Take the line containing "The width and height of the screenshot is (411, 306)." and every line after it to the end of the records, and copy them exactly, leaving out pictures.

Pixel coordinate grounding data
....

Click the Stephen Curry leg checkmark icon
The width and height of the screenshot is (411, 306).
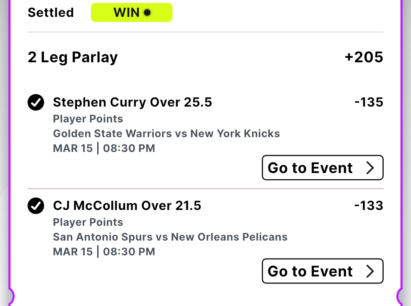click(35, 102)
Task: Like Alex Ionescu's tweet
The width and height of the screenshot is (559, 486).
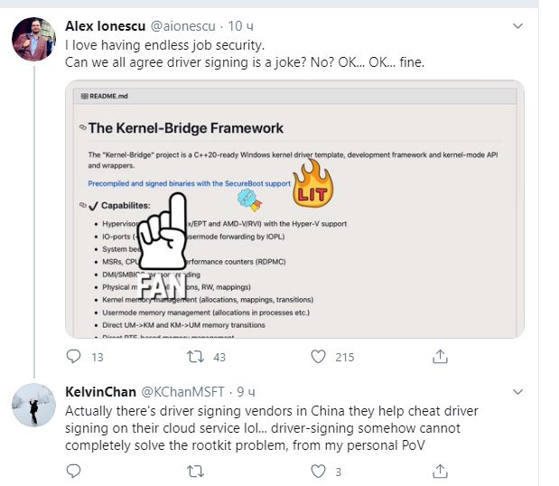Action: [x=318, y=357]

....

**Answer for this exercise:**
The width and height of the screenshot is (411, 306).
click(35, 102)
Task: Like Alex Ionescu's tweet
The width and height of the screenshot is (559, 486).
Action: [x=318, y=357]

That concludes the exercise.